• Problem statement: Please retype every line of the records below without changing anything, and leave the pictures out of your answer.

(Text and item location entries)
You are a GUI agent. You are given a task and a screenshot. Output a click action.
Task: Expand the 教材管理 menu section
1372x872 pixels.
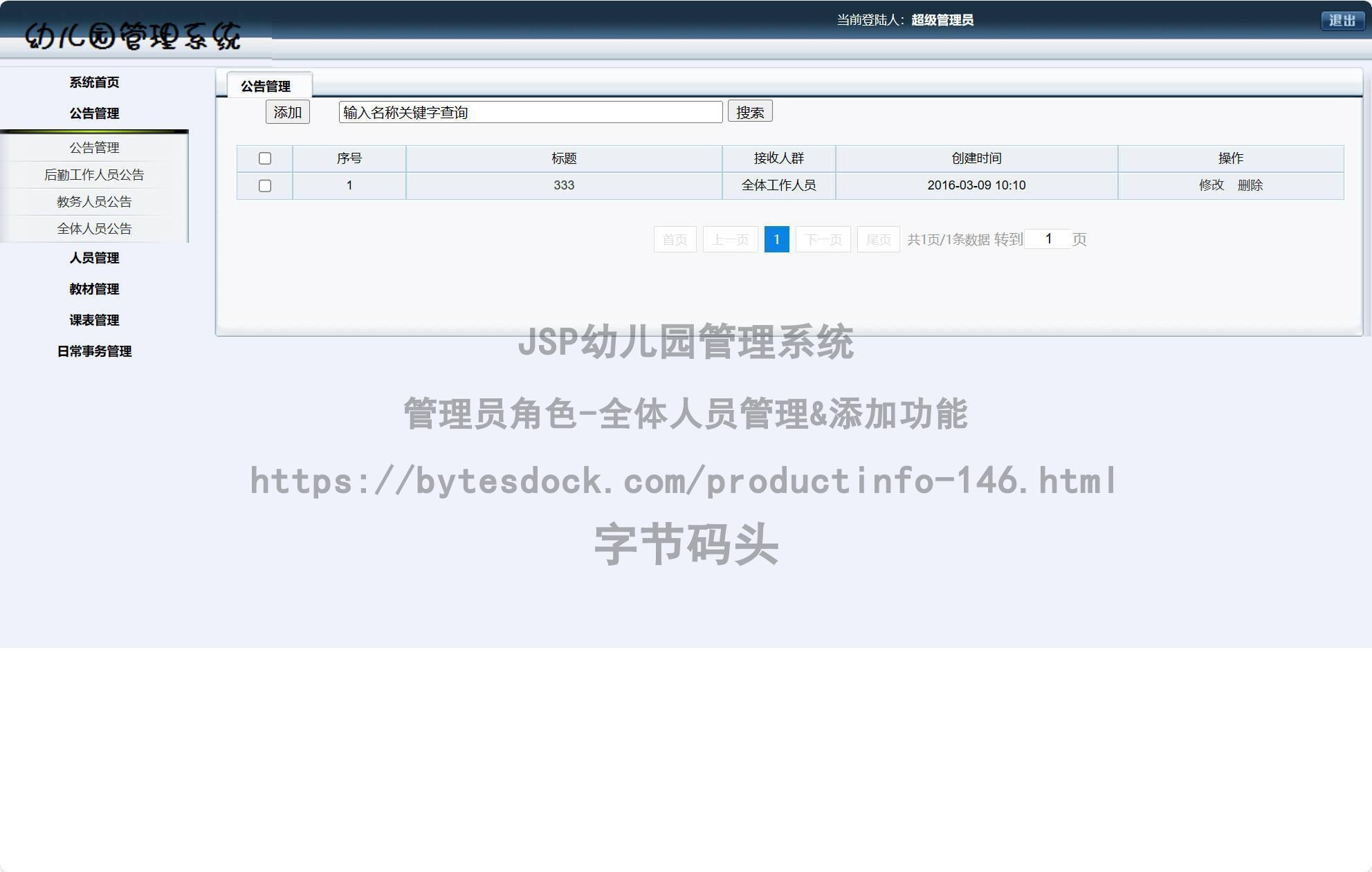pyautogui.click(x=94, y=289)
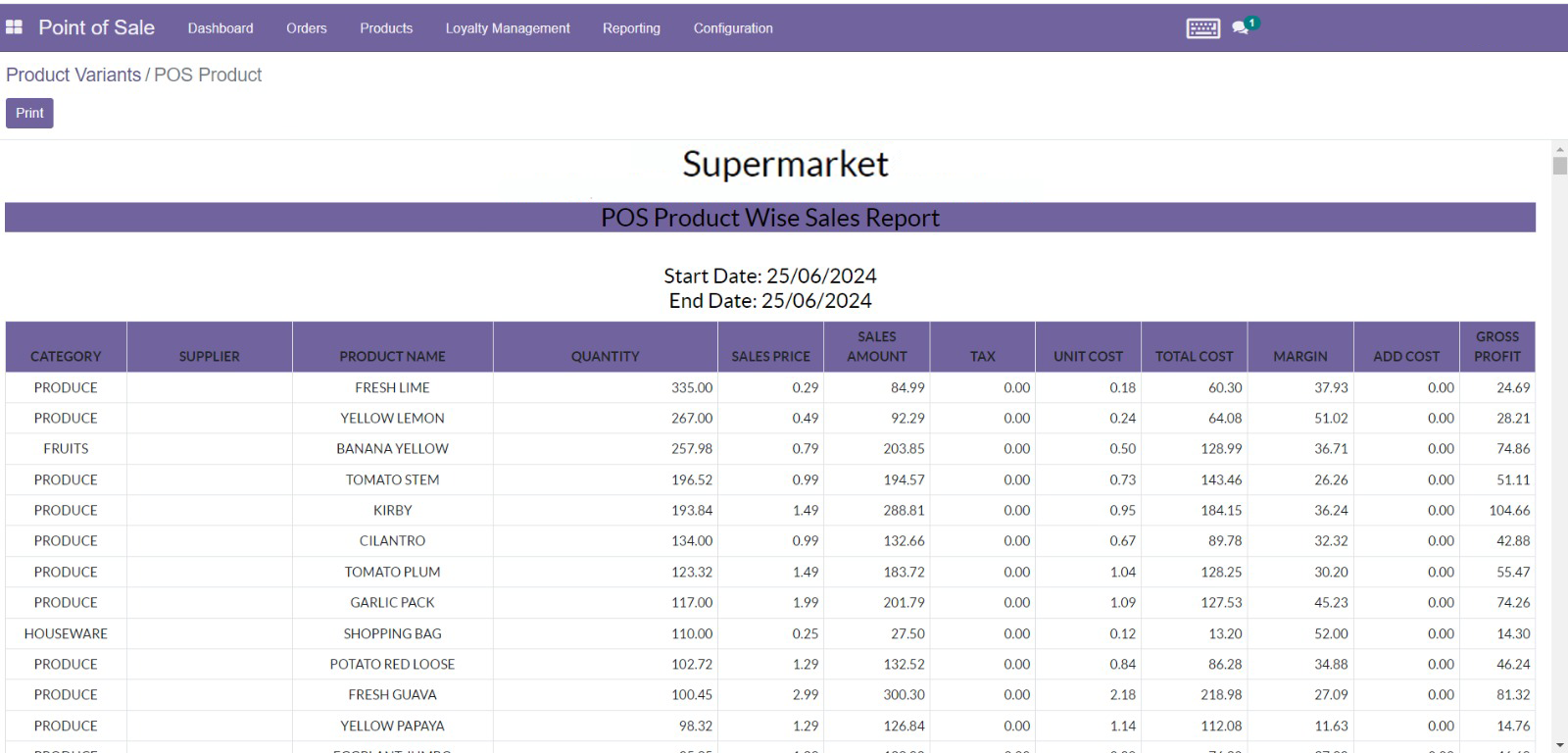The height and width of the screenshot is (753, 1568).
Task: Open the apps grid home menu icon
Action: [14, 27]
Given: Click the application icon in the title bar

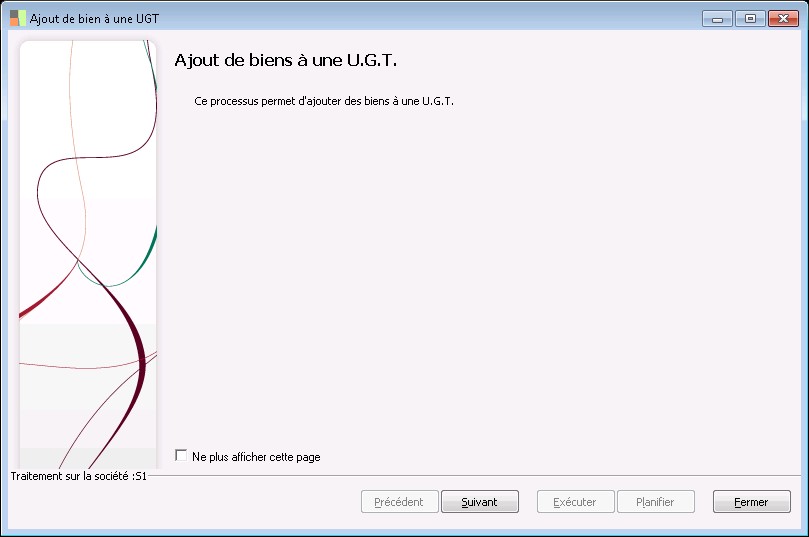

• Answer:
You are a GUI agent. You are given a task and a screenshot. Output a click action.
Task: Expand the 教材管理 menu section
1372x872 pixels.
pyautogui.click(x=94, y=289)
The height and width of the screenshot is (753, 1568).
Task: Open the apps grid home menu icon
Action: [14, 27]
Given: Click the application icon in the title bar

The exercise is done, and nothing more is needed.